Written by Guest Author | December 5, 2014
Every company obviously wants to recruit the right person for their given position, but is your recruitment advertising actively assisting your firm in this goal, or is it actually deterring the best people?
Your job adverts are, after all, only the start of the hiring process, so mistakes here can leave you with a poor quality applicant pool, even before you starting interviewing.
Here are some of the errors that could be compromising your own job advertising.
Vague job titles
When anyone applies for a job, they at least want to know what that job is. Job titles can be unclear by being either too general or too specific.
Don’t advertise for a mere ‘assistant’ or ‘associate’ as this says almost nothing about the role. But if you’re seeking a secretary, it also makes sense to use this term rather than a confusing title, like ‘Director of…’ that applicants would not associate with this type of role.
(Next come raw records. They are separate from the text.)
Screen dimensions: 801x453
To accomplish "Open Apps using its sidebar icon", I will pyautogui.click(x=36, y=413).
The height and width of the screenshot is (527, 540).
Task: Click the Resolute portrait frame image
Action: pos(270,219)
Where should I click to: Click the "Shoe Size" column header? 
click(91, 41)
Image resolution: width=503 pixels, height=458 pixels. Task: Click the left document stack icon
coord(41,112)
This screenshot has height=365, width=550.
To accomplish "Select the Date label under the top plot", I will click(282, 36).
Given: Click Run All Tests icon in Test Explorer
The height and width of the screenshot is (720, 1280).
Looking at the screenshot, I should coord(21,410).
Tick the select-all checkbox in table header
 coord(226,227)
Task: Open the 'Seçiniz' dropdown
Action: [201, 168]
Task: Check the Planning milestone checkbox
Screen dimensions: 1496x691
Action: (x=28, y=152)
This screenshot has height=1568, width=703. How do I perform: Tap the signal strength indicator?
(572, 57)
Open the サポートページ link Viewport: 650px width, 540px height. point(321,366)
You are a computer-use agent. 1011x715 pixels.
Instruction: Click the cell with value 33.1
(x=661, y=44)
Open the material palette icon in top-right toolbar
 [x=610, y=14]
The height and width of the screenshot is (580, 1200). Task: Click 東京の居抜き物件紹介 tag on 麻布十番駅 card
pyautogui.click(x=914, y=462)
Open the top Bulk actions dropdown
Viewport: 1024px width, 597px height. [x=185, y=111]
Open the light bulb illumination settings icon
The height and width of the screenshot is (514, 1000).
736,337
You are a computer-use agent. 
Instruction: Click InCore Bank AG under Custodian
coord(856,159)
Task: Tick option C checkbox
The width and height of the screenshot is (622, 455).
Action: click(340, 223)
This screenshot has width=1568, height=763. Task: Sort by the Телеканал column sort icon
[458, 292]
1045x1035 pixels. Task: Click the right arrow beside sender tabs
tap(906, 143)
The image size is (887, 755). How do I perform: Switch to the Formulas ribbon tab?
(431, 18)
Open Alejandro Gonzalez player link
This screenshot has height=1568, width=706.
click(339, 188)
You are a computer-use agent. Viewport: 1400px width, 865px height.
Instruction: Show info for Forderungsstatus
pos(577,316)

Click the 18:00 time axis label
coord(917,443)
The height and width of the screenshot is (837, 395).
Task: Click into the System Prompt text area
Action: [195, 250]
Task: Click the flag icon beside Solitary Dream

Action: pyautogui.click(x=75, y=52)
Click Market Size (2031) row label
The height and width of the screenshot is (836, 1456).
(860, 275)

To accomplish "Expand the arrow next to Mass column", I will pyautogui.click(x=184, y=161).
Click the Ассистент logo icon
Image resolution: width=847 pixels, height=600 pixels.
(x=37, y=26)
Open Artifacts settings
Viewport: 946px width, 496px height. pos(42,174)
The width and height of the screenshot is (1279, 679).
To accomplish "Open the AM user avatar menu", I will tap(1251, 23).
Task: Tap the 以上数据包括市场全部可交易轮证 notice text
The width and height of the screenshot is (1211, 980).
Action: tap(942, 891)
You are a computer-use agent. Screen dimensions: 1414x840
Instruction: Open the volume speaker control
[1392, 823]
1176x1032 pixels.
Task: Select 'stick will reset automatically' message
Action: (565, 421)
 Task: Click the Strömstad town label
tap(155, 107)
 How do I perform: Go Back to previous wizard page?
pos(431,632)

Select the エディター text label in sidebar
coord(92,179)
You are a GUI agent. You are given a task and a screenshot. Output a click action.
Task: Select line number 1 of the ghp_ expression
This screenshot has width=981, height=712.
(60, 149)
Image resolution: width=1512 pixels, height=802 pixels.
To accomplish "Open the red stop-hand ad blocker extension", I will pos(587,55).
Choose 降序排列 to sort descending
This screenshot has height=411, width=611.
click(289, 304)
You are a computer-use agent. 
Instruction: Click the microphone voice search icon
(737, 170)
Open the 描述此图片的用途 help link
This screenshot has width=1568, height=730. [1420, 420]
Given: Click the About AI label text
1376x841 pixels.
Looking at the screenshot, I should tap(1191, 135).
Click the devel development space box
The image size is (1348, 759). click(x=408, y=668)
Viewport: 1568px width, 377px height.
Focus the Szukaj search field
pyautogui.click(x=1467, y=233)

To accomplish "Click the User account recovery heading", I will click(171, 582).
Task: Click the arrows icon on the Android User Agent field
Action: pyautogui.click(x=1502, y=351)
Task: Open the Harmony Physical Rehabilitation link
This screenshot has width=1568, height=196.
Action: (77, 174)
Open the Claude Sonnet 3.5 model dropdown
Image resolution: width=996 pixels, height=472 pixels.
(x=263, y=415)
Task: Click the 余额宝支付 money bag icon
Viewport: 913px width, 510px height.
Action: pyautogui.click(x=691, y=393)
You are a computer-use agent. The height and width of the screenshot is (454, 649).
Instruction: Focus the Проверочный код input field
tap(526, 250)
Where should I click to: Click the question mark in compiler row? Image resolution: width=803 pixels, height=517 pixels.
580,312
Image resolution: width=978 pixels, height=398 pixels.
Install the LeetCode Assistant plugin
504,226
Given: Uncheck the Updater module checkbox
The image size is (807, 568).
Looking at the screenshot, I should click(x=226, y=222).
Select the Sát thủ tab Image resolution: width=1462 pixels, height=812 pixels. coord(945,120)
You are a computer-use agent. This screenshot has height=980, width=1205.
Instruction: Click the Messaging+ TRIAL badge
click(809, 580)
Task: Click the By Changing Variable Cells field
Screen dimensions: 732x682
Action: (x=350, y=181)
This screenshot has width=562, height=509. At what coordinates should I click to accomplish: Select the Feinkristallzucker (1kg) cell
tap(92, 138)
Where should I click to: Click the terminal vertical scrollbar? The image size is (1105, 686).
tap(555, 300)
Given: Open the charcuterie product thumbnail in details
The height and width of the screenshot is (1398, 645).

Unhelpful job descriptions
Job titles and descriptions very much go hand in hand. You need to describe the job fully and accurately enough to leave the applicant in no doubt about what it actually entails.
Again, striking the right balance is vital. Providing too little information will leave the right candidate walking away without realising that they are, indeed, the right candidate. However, you could also end up listing too many non-important details that overwhelm the reader.
No information about salaries
Fair enough, so you won’t necessarily want to state everything straight away if you are to have any room for negotiation, but the best, professional candidates like to be given some kind of figure. After all, what level is this job at?
If you say the salary is “dependent on skills and experience” or a use similarly vague phrase, chances are that you’ll get a lot of unqualified hitters-and-hopers, rather than very many high-calibre professionals.
Protracted application processes
Do your candidates have to work through 30-plus pages of questions to even apply for a job with you? This isn’t quick or convenient in a world in which job applicants generally want things to be quick and convenient.
Don’t test great candidates’ patience right at the start of the process. Instead, remember that you’ll have plenty of opportunity during the entire recruitment process to gather the information that you need, in a way that doesn’t send applicants packing.
So many organisations leave glaring misspellings or poor grammar in their recruitment advertising, while others fail to separate text into easy-to-read paragraphs or don’t use bullet points and headings that would greatly increase comprehension.
Such habits aren’t a good way of presenting your company as professional and conscientious. Who wants to work for a company that writes sloppy job adverts?
By swerving clear of these mistakes, you’ll certainly be able to write much more convincing and effective recruitment advertising.